United States District Court, M.D. North Carolina

July 20, 2017

SYNGENTA CROP PROTECTION, LLC, Plaintiff,
v.
WILLOWOOD AZOXYSTROBIN, LLC, et al., Defendants.

          MEMORANDUM OPINION AND ORDER

          Catherine C. Eagles, District Judge.

         Syngenta Crop Protection, LLC sued Willowood[1] for patent infringement, seeking millions of dollars in lost profits on its fungicides containing azoxystrobin. Willowood seeks to exclude the opinions of Syngenta's expert witness on damages, Dr. Benjamin Wilner, as speculative and unreliable because he used inaccurate budget projections and irrelevant product comparisons to calculate Syngenta's lost profits. The Court will admit Dr. Wilner's opinions on lost profits for the 5, 602, 076 Patent and the 5, 633, 256 Patent because they are based on sufficient facts and data. However, the Court will exclude his opinions on lost profits for the 5, 847, 138 Patent and the 8, 124, 761 Patent because they are not based on sufficient facts or reliable principles.

         Willowood also seeks to exclude Dr. Wilner's testimony about Willowood's successful effort to obtain EPA registration of its fungicides. The Court will admit Dr. Wilner's testimony on Willowood's early entry into the market because it is relevant to his theory of damages. The Court will exclude his testimony on whether Willowood misused the Formulators' Exemption because it is not relevant to his calculation of damages, nor does Dr. Wilner appear competent to testify to those facts.

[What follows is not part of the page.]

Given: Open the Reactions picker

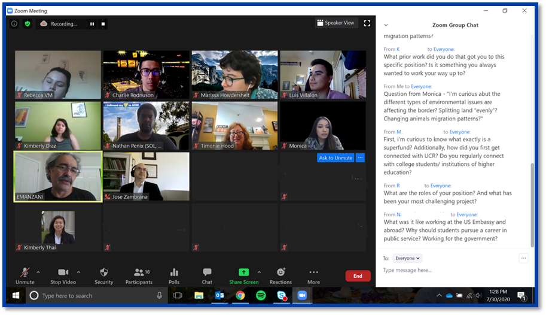Looking at the screenshot, I should 280,275.
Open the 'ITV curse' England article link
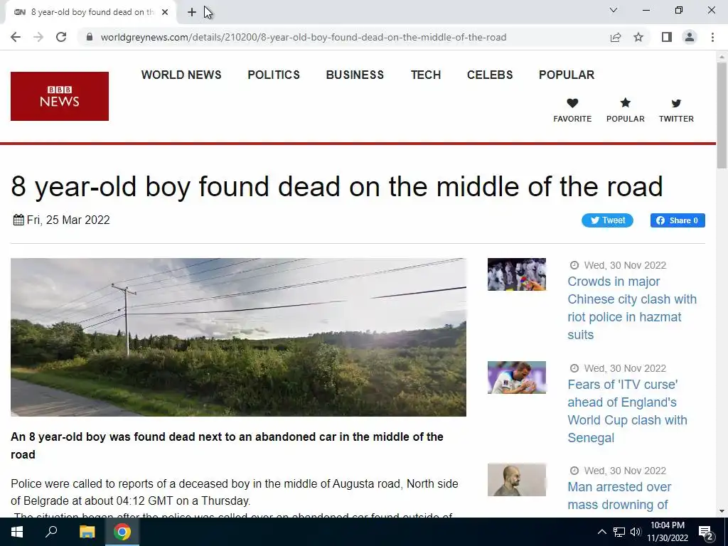 click(627, 411)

         The motion will be granted in part and denied in part.

         I. Background Facts on Infringement and Damages

         Syngenta uses the patents-at-issue to manufacture fungicides containing azoxystrobin, which it sells in the agricultural market. The ‘076 Patent and the ‘256 Patent claim a group of chemical compounds that includes azoxystrobin. The compound patents expired in February 2014. Doc. 96-1 at ¶ 29. The ‘138 Patent, which expired in December 2015, and the ‘761 Patent, which will expire in 2029, both claim methods of manufacturing azoxystrobin. Id. at ¶¶ 30-31. Syngenta seeks damages for Willowood's infringement of each patent and an injunction to prevent Willowood's continued infringement of the ‘761 Patent. See Doc. 1 at pp. 26-27.

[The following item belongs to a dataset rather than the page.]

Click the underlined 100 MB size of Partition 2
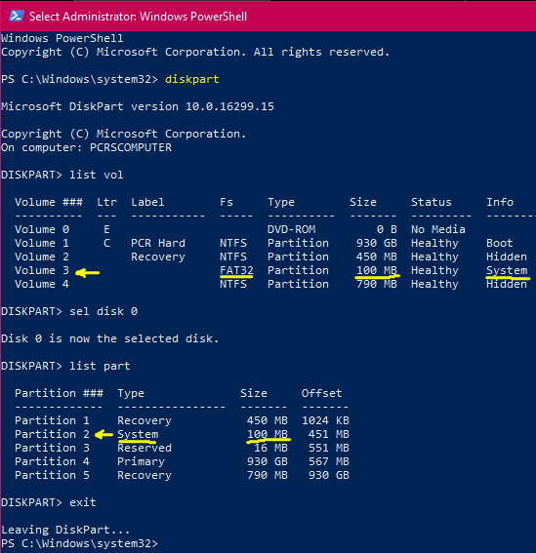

         In 2013, Willowood imported five kilograms of azoxystrobin into the United States, infringing the compound patents. Doc. 141 at 4. Willowood further infringed the compound patents by commissioning a third party to use the azoxystrobin to formulate fungicides. Id. at 6. Based on the formulations, the EPA approved Willowood's application to register its fungicides containing azoxystrobin in 2014. Docs. 164-26, 164-27. Willowood began to sell its generic azoxystrobin fungicides in the United States that same year at substantially lower prices than Syngenta. See Doc. 149-1 at 13. Syngenta asserts that Willowood's infringement caused lost profits through its early entry into the market and through its infringing sales.

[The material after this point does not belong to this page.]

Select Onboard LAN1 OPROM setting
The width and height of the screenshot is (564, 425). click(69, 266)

         Syngenta contends that if Willowood had not infringed the compound patents, Willowood would not have been able to formulate its products and register with the EPA in 2014 and would not have entered the market until late 2015. Id. at 11, 36. Similarly, if Willowood had waited until the ‘138 Patent expired to use azoxystrobin made with the ‘138 Patent's claimed method, Willowood would have entered the market in 2016. See Id. at 40. According to Syngenta, Willowood's head start caused Syngenta to lose sales, forced it to reduce prices to compete before its exclusivity expired, and gave Willowood a greater market presence than it would have had if it had entered the market later.[2] Id. at 15-16. Syngenta seeks to recover lost profits for the compound and ‘138 Patents from 2014-2017 caused by Willowood's head start in the market. Id. at 27-40.

         Syngenta also asserts that Willowood's importation and sales of azoxystrobin infringed the ‘138 and ‘761 patents because Willowood's azoxystrobin is made through the patents' claimed processes. See Id. at 11. Syngenta seeks lost profit damages for Willowood's sales that infringed the ‘138 Patent from 2014-2015[3] and the ‘761 Patent from 2014-2017. Id. at 37-43. Syngenta's expert, Dr. Benjamin Wilner, [4] calculated Syngenta's head-start damages and damages from Willowood's infringing sales together through a lost profits analysis. See Id. His methods and analysis are discussed in more detail infra.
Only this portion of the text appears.